%%
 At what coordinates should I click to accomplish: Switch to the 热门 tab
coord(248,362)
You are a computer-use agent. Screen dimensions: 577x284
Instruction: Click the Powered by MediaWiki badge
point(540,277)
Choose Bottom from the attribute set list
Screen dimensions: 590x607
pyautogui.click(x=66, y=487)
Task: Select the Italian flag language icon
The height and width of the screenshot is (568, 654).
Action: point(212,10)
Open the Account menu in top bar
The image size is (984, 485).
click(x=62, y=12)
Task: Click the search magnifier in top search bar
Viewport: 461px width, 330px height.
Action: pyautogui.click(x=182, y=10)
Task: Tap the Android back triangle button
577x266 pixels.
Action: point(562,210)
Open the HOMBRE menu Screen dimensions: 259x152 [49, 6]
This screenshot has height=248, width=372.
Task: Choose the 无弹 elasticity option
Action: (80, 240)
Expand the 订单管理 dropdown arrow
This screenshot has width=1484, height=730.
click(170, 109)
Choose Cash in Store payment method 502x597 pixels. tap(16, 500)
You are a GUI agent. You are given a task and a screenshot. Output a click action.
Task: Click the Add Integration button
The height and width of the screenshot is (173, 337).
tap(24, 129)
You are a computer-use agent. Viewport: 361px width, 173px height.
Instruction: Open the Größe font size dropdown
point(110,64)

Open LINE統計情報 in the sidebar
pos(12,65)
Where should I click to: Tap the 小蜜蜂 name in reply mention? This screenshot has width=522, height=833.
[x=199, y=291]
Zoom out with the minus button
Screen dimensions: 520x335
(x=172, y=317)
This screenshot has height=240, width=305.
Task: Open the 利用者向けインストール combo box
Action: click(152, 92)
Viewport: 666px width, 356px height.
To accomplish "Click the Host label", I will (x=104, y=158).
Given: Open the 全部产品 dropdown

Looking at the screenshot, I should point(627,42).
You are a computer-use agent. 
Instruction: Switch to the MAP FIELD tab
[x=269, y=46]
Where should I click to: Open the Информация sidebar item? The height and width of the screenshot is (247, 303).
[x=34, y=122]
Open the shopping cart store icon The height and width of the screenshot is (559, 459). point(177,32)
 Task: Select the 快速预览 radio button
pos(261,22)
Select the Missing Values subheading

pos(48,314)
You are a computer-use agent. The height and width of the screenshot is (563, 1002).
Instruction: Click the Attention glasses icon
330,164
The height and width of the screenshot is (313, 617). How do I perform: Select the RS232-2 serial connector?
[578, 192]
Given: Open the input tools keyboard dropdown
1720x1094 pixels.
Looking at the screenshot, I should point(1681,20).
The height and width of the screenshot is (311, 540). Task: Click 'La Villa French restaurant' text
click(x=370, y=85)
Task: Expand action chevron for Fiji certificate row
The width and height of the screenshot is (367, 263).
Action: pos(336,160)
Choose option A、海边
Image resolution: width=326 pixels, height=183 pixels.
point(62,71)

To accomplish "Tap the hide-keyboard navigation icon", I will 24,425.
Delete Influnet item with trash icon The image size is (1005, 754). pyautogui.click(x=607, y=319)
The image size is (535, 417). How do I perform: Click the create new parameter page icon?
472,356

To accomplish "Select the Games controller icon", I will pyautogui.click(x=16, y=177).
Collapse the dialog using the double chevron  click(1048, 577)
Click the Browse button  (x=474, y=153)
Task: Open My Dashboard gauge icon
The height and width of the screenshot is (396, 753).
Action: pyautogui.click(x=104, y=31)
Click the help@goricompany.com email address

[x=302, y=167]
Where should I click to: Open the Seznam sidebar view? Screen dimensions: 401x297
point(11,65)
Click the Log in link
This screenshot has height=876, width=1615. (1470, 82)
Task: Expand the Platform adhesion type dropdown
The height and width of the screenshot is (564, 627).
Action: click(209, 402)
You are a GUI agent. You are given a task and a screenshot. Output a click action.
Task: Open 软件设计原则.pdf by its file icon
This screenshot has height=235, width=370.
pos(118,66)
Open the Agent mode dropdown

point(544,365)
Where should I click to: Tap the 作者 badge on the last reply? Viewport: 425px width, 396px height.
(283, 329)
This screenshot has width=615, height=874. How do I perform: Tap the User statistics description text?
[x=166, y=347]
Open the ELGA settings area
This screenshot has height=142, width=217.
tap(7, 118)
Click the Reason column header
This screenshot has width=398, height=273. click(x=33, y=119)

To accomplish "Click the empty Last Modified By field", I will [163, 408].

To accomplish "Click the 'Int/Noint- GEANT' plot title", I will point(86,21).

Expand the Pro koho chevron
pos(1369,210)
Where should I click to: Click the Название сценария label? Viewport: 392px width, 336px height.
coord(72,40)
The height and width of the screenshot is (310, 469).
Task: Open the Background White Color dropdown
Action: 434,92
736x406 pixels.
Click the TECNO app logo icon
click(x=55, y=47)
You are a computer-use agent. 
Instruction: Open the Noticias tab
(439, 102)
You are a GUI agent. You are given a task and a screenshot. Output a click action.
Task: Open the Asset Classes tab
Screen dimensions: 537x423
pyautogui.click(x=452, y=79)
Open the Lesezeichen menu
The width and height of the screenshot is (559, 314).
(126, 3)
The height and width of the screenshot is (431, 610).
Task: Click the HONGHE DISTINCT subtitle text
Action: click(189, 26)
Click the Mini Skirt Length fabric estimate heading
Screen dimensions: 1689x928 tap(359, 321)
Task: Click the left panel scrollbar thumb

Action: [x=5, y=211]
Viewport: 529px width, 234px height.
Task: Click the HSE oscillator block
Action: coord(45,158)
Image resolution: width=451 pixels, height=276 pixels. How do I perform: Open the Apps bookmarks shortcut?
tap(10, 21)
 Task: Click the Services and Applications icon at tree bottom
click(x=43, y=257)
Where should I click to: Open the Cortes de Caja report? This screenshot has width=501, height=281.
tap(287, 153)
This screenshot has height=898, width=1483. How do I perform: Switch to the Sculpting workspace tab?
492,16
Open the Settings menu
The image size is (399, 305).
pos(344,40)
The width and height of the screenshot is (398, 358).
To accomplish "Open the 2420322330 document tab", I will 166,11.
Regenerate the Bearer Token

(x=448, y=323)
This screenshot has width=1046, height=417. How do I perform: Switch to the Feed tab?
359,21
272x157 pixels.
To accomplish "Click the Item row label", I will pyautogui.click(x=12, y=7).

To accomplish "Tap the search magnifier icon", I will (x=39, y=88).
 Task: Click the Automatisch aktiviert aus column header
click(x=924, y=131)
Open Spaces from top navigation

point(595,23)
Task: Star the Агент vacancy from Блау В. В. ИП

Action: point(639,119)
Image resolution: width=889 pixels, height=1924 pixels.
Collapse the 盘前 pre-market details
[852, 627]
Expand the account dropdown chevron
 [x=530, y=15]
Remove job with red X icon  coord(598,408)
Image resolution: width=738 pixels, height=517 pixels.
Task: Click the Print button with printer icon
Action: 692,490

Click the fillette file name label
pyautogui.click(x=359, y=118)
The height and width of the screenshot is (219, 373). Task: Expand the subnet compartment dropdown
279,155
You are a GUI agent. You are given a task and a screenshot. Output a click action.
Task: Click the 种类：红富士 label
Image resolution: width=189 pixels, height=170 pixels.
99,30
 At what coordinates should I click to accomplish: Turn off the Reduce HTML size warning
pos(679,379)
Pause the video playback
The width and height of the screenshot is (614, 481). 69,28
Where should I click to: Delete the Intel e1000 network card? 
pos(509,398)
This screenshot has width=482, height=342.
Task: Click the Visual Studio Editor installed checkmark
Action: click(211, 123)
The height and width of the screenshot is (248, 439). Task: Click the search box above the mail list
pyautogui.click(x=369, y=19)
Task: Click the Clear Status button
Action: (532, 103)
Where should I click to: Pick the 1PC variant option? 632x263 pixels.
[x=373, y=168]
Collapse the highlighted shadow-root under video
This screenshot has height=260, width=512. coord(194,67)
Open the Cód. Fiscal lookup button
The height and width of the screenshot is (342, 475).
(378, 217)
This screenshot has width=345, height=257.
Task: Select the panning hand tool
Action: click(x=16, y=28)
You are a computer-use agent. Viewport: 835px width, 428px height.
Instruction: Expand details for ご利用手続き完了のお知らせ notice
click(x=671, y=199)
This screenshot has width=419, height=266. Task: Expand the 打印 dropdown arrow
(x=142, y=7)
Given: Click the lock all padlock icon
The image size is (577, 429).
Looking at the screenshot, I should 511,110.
%%
■ Task requirements ■
Write down exactly the span of lines above from the one containing "Task: Tap the Android back triangle button" to the one containing "Given: Open the input tools keyboard dropdown", both ends included.

■ Response below ■
Task: Tap the Android back triangle button
577x266 pixels.
Action: point(562,210)
Open the HOMBRE menu Screen dimensions: 259x152 [49, 6]
This screenshot has height=248, width=372.
Task: Choose the 无弹 elasticity option
Action: (80, 240)
Expand the 订单管理 dropdown arrow
This screenshot has width=1484, height=730.
click(170, 109)
Choose Cash in Store payment method 502x597 pixels. tap(16, 500)
You are a GUI agent. You are given a task and a screenshot. Output a click action.
Task: Click the Add Integration button
The height and width of the screenshot is (173, 337).
tap(24, 129)
You are a computer-use agent. Viewport: 361px width, 173px height.
Instruction: Open the Größe font size dropdown
point(110,64)

Open LINE統計情報 in the sidebar
pos(12,65)
Where should I click to: Tap the 小蜜蜂 name in reply mention? This screenshot has width=522, height=833.
[x=199, y=291]
Zoom out with the minus button
Screen dimensions: 520x335
(x=172, y=317)
This screenshot has height=240, width=305.
Task: Open the 利用者向けインストール combo box
Action: click(152, 92)
Viewport: 666px width, 356px height.
To accomplish "Click the Host label", I will (x=104, y=158).
Given: Open the 全部产品 dropdown

Looking at the screenshot, I should point(627,42).
You are a computer-use agent. 
Instruction: Switch to the MAP FIELD tab
[x=269, y=46]
Where should I click to: Open the Информация sidebar item? The height and width of the screenshot is (247, 303).
[x=34, y=122]
Open the shopping cart store icon The height and width of the screenshot is (559, 459). point(177,32)
 Task: Select the 快速预览 radio button
pos(261,22)
Select the Missing Values subheading

pos(48,314)
You are a computer-use agent. The height and width of the screenshot is (563, 1002).
Instruction: Click the Attention glasses icon
330,164
The height and width of the screenshot is (313, 617). How do I perform: Select the RS232-2 serial connector?
[578, 192]
Given: Open the input tools keyboard dropdown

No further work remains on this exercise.